- [WHAT IS EXPECTED]:
Name every subject on which the Kenya travel advice recommends bringing reference books.

- [PASSAGE SHOWN]:
In the cities, adhere to the following:
Don't walk alone in apparently deserted areas, especially in and around the cities. It is preferable and usually more enjoyable to walk with company or in groups. Don't carry large sums of cash in your purse or pocket,
or display expensive jewelry. Be aware of the possibility of pick-pockets and bag snatchers in crowded areas. Make photocopies of the first few pages of your passport, air ticket and other important travel documents. Keep this separate from the originals. Don't leave money or valuables in a hotel room. Most hotels offer safety deposit box service, and ensure that you have adequate insurance coverage before leaving home.

Wildlife Areas:

Always remember that while some animals have become accustomed to the presence of people they are still wild animals. Keep your distance. It is illegal to feed any animal, make excessive noise to attract their attention, or deviate from designated roads for
that closer photograph. Never get out of your vehicle except at designated points. Close all windows and zippers when you leave your room or tent and spray it with insect repellant. The best way to get the most out of your safari is to take an active interest in everything going on around you, not just the number of species you can see in the shortest possible time. Ask all the questions you can think of and take reference books on not only wildlife but birds, insects and trees and read up about everything you see.

It is advisable to take out emergency medical insurance prior to entering Kenya.
Bilharzia: The bilharzia parasite is found in many lakes, streams and rivers on the continent. Avoid swimming in them! Vaccinations for cholera, tetanus and yellow fever are advised. Malaria is virulent in Kenya. Take prophylactics two weeks before arrival and continue two weeks after leaving. Your chemist or doctor can advise you of the most suitable drug available as certain drugs lose their effectiveness. Tap water in the major towns is purified and perfectly safe to drink. In the more remote areas always boil it first, except if you’re staying at a lodge or hotel where drinking water is perfectly safe. Bottled water is readily available in the bigger towns.

- [LISTED RECORDS]:

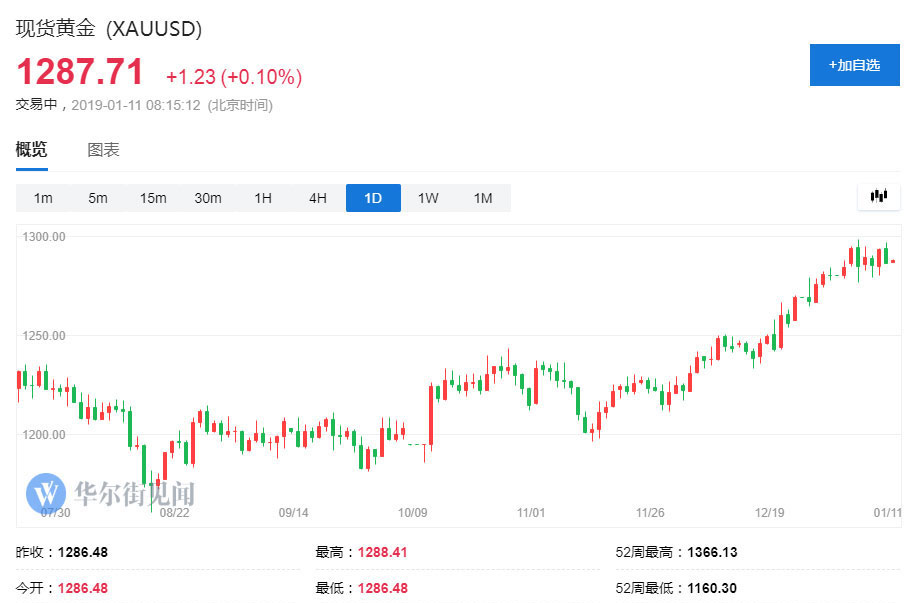Click the 11/26 date label on axis
915x603 pixels.
650,512
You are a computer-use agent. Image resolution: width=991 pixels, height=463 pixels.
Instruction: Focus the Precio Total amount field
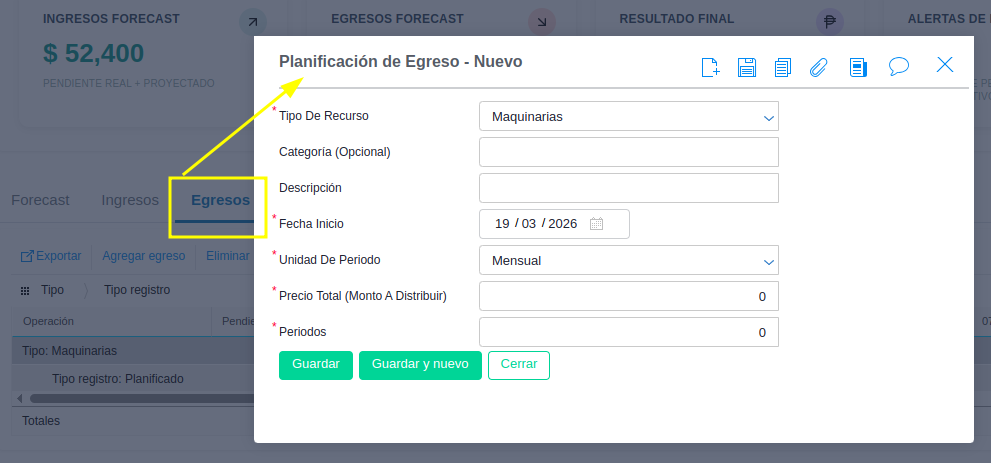click(628, 296)
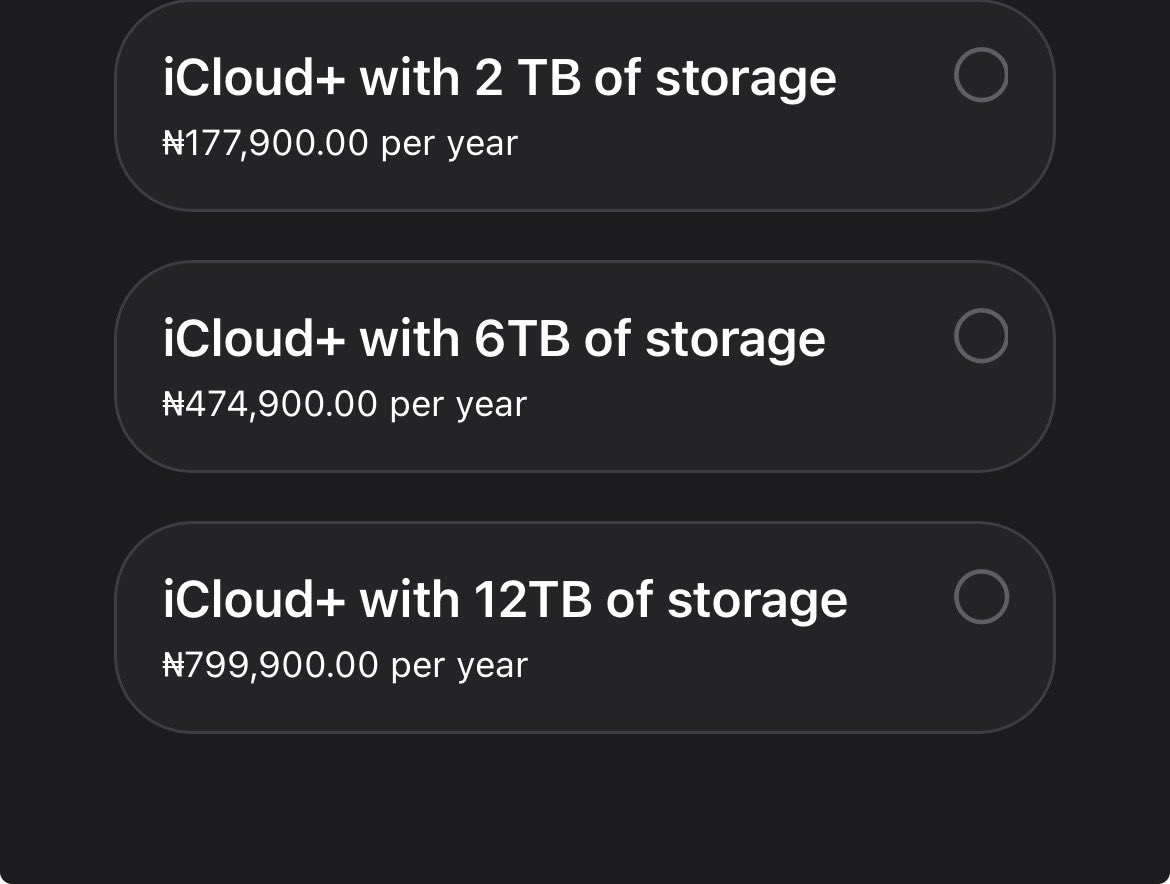Pick the most expensive yearly plan's radio button
Viewport: 1170px width, 884px height.
click(x=981, y=597)
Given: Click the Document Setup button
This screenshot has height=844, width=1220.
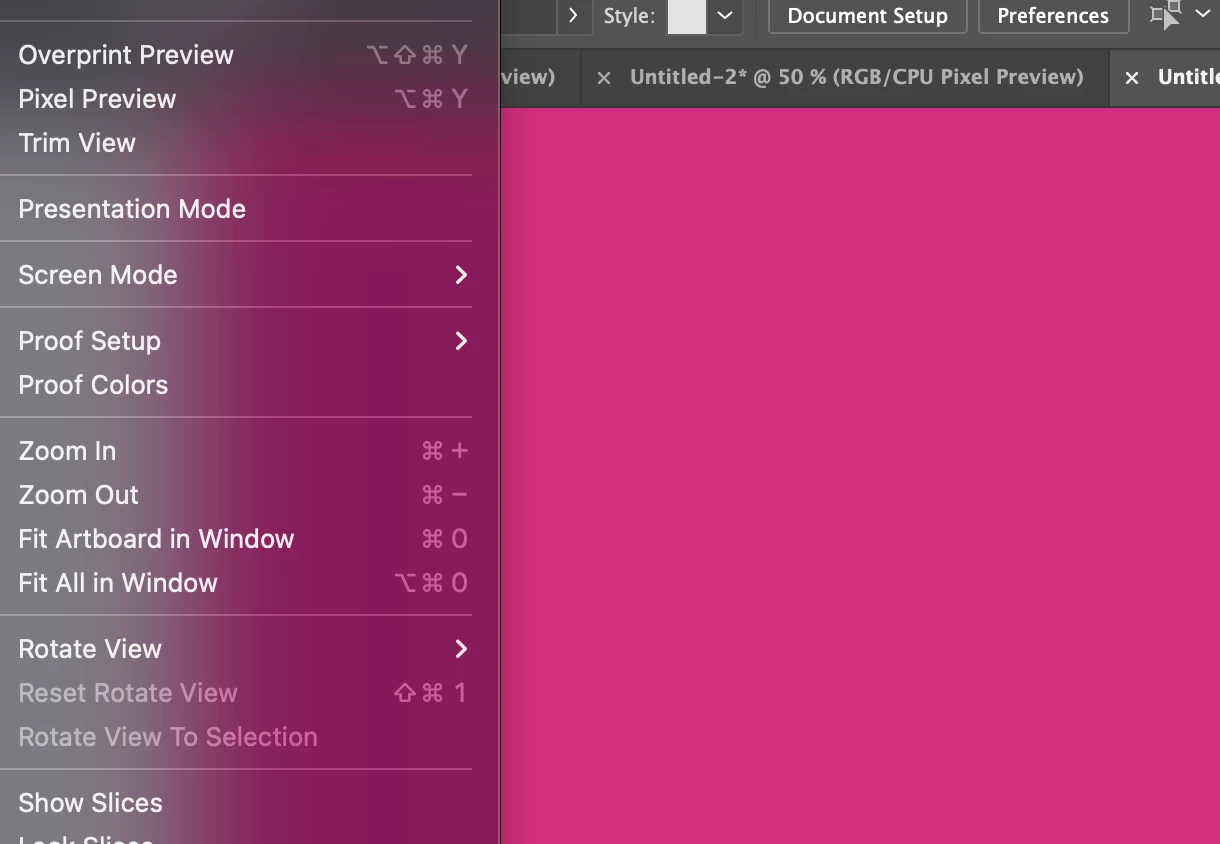Looking at the screenshot, I should [867, 16].
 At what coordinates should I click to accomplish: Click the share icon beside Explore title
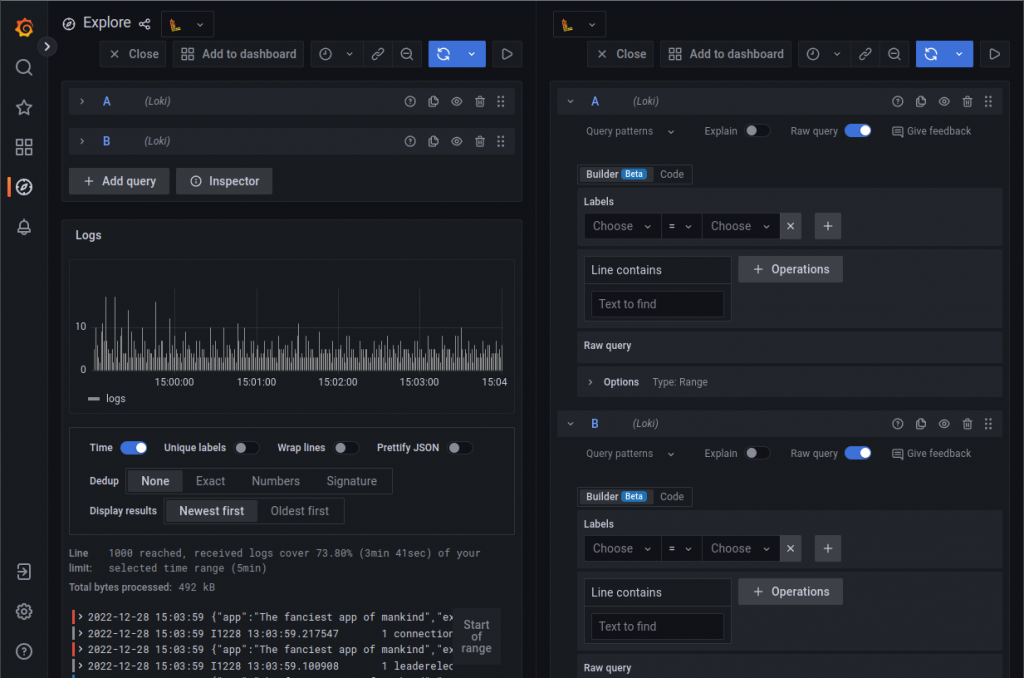[144, 24]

- [RESULT]:
Wildlife, birds, insects, and trees.